In this article, we look at three simple link-level network best practices that apply to every network – explain how to detect them, what the consequences are, and how to fix them.
Network Best Practices: Duplex matching
The first network best practice used to commonly cause problems, but shouldn’t come up any more – but due to bugs and incompatibilities in autonegotiation it occasionally happens anyway. When it does, it destroys application behavior and is often a nightmare to find.

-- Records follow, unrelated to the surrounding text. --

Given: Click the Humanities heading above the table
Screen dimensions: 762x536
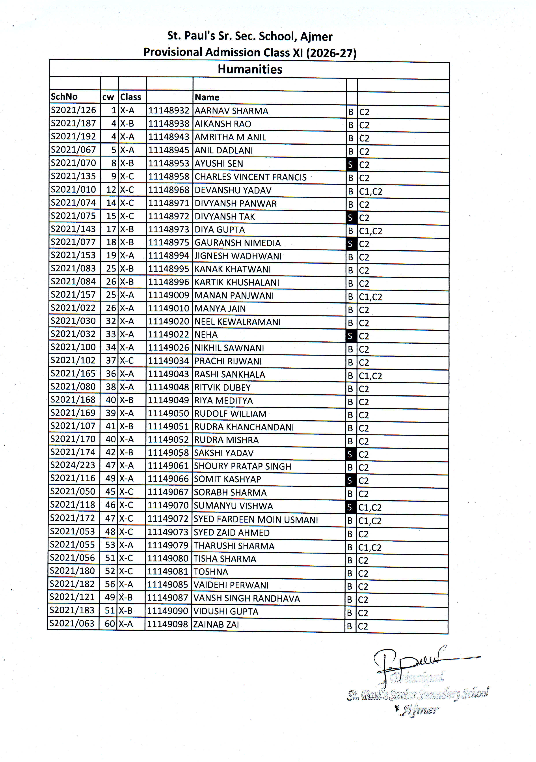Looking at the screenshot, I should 250,69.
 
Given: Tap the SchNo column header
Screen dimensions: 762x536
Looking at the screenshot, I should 64,97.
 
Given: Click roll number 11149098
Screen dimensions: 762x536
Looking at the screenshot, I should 168,624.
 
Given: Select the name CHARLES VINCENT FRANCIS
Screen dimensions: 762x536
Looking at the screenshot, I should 251,177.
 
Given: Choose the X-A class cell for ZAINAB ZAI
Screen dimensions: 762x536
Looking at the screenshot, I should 126,624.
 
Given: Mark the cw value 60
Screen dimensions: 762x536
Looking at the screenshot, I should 110,624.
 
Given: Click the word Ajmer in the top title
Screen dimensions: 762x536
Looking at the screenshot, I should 316,37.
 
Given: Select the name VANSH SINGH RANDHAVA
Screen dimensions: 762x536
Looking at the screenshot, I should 247,599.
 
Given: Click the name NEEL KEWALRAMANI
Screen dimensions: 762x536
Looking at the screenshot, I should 238,322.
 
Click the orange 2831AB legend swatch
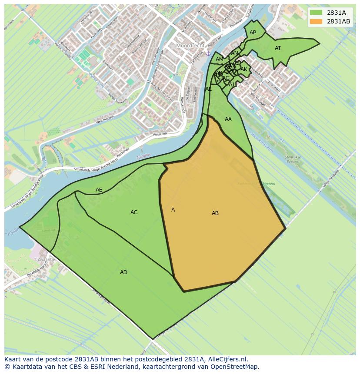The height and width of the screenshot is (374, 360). click(316, 21)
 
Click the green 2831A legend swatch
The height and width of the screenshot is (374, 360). click(316, 12)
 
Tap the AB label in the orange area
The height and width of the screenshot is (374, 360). click(215, 213)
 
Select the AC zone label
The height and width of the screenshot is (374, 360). click(134, 212)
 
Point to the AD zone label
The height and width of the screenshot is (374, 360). click(124, 272)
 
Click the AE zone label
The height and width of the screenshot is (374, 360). click(99, 190)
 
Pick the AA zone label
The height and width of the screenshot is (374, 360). click(228, 119)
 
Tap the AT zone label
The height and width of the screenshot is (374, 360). click(278, 48)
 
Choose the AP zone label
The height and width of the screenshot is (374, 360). click(253, 33)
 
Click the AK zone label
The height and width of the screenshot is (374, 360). click(244, 70)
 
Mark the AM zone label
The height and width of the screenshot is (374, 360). click(219, 60)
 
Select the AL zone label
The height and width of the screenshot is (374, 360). click(208, 89)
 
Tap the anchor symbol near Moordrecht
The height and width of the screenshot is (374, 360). click(208, 53)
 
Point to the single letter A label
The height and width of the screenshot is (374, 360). click(173, 210)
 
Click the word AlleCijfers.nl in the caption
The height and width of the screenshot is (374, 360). click(226, 360)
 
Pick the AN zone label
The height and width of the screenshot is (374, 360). click(234, 53)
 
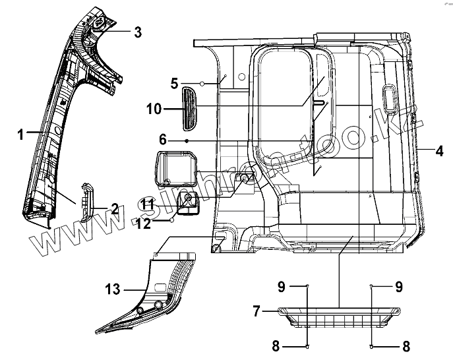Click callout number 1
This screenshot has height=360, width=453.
[22, 134]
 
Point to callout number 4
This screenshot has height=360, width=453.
[439, 150]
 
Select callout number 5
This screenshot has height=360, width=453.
[175, 84]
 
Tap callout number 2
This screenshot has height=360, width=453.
[114, 210]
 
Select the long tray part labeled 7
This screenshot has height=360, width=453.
[340, 315]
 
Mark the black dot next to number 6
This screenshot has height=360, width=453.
[187, 141]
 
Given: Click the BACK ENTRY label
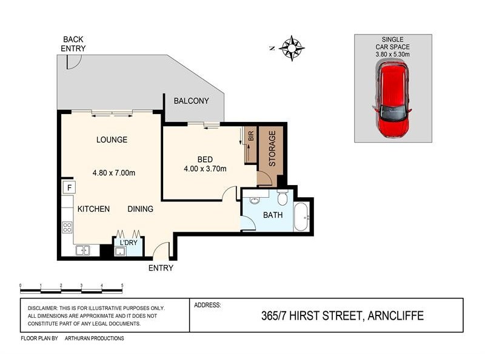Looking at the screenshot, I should click(x=74, y=44).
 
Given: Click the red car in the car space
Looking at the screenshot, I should click(x=393, y=100).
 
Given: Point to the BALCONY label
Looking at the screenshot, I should click(x=191, y=101).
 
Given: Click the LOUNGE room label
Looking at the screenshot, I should click(x=112, y=140).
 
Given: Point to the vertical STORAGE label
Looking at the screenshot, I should click(x=272, y=149).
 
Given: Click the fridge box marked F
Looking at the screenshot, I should click(x=69, y=187).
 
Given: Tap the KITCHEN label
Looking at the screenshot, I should click(x=93, y=209).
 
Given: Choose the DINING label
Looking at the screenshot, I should click(x=140, y=209).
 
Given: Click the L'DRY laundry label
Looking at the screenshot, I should click(x=128, y=243).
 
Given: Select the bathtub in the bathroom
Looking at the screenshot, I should click(x=301, y=217).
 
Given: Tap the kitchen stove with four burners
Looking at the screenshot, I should click(x=67, y=228).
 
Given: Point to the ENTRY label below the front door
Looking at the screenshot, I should click(x=161, y=268).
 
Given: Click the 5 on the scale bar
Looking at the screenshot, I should click(x=122, y=285).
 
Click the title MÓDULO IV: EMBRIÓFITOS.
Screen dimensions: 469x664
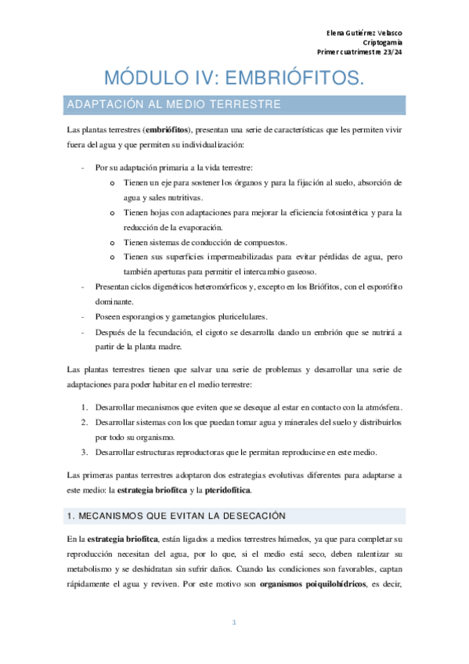click(235, 78)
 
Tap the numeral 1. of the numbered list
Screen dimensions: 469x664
click(85, 408)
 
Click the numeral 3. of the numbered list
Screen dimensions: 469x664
click(85, 453)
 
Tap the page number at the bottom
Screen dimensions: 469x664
click(234, 622)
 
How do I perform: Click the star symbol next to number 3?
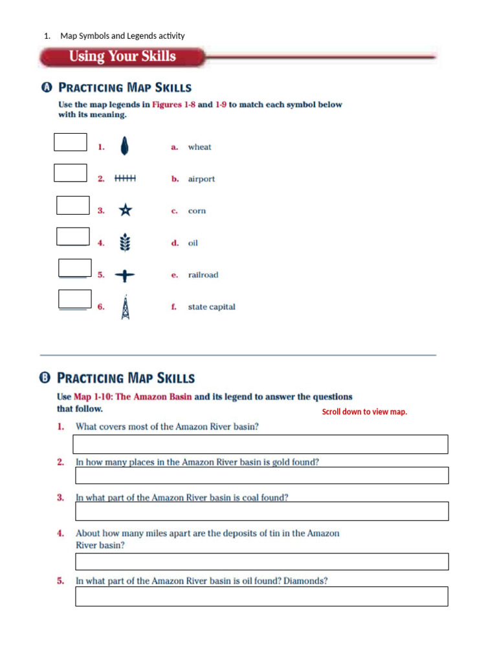click(125, 210)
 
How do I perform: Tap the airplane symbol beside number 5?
click(125, 275)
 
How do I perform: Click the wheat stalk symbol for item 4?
click(125, 243)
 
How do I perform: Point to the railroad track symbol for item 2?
click(125, 178)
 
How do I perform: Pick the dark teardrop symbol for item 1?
click(124, 147)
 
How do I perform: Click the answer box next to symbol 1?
click(70, 142)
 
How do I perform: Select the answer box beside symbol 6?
click(74, 299)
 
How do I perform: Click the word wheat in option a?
click(199, 147)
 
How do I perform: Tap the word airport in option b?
click(201, 179)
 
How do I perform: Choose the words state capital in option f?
click(212, 307)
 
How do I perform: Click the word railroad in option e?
click(203, 275)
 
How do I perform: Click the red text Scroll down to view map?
click(364, 412)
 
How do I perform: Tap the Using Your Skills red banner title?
click(122, 56)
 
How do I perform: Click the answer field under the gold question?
click(261, 475)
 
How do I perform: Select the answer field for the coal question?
click(261, 511)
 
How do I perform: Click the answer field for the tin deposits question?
click(261, 561)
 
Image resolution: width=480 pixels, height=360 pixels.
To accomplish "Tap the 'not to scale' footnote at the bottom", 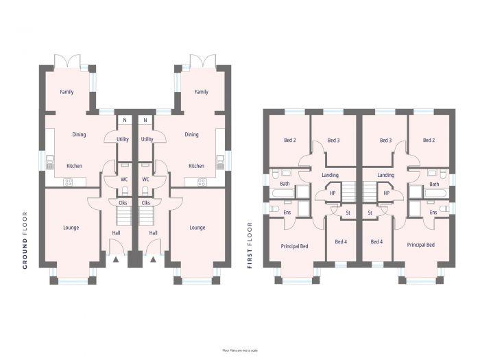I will [239, 350].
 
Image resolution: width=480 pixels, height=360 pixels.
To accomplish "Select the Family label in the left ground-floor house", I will [67, 92].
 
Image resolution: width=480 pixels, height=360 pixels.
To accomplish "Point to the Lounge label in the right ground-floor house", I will [197, 228].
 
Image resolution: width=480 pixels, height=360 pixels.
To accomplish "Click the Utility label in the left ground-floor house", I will [123, 139].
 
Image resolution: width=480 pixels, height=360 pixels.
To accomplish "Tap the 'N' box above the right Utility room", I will [145, 120].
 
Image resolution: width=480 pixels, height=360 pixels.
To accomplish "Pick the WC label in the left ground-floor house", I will [124, 180].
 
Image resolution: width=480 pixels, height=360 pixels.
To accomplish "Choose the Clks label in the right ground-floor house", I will [145, 203].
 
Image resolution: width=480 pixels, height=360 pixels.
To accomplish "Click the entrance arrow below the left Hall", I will [116, 260].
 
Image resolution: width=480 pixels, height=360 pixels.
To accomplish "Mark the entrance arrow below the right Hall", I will [153, 260].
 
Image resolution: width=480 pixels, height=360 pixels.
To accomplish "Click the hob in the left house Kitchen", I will [68, 182].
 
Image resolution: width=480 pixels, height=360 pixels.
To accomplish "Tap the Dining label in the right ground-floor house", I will [191, 134].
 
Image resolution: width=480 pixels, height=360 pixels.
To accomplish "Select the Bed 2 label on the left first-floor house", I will [289, 141].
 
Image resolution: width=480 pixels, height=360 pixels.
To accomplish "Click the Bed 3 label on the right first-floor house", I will [385, 141].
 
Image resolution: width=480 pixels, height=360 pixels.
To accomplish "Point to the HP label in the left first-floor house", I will [332, 193].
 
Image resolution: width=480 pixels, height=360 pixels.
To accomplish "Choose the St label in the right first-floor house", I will [370, 213].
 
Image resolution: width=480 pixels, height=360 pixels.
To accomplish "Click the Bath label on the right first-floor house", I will [433, 184].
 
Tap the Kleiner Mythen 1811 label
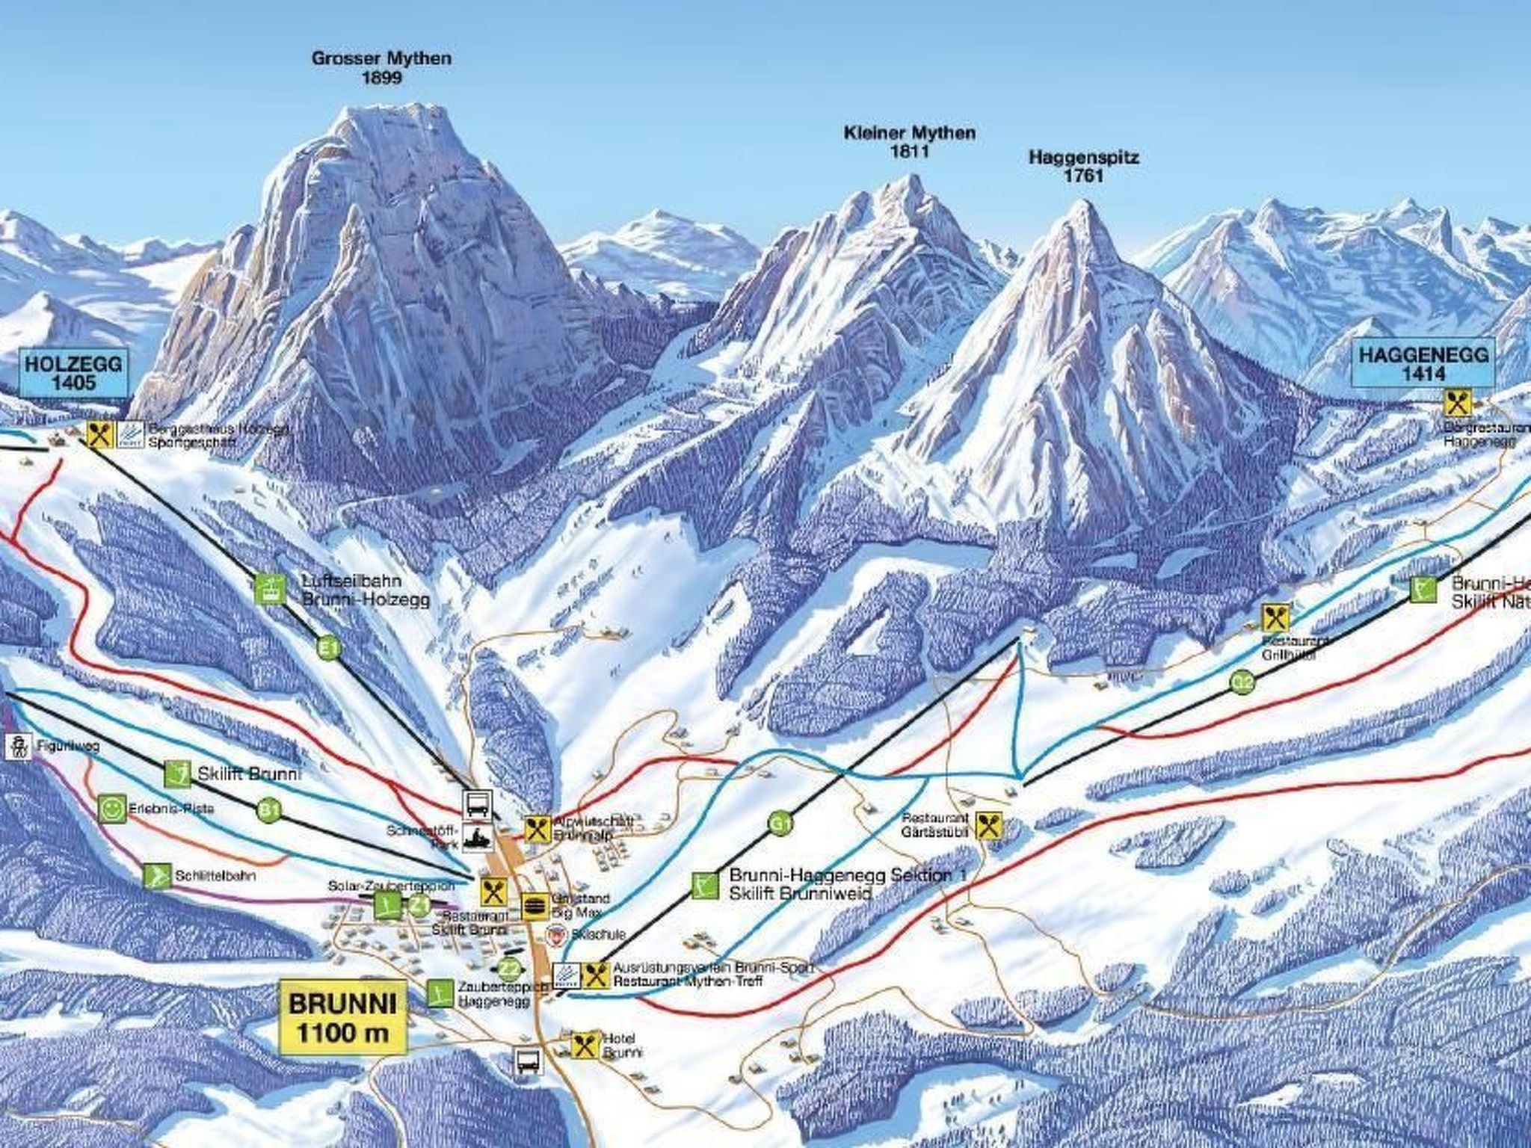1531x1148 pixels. tap(909, 142)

It’s simple – the duplex ought to match on both sides of an ethernet connection. That is, if one side runs full duplex, the other side ought to also be full duplex. If one side is half duplex, then the other side ought to be half duplex too. With modern autonegotiation, it ought to never occur – but most network professionals I’ve talked to say they still see it happen occasionally.
What happens when this goes wrong?
If both sides send a packet at the same time, then the side that’s set to half-duplex will not receive that packet. The result is this: At low traffic rates, everything looks fine. Pings work, and packet loss rates are low. High traffic rates tell another story – packet loss rates climb rapidly, and can amount to 50% or more packet losses. In a modern environment with complex multi-layer applications, this kind of problem can be catastrophic to applications, incredibly obscure, and difficult to diagnose without a good set of tools.
How do you fix it?
Usually unplugging and plugging the cables at one end (or rebooting the host) will force the two sides to autonegotiate again, and the problem will almost always go away. Alternatively, you can administratively force both sides to full (or half) duplex, and that will also make the problem go away.
How do you detect it?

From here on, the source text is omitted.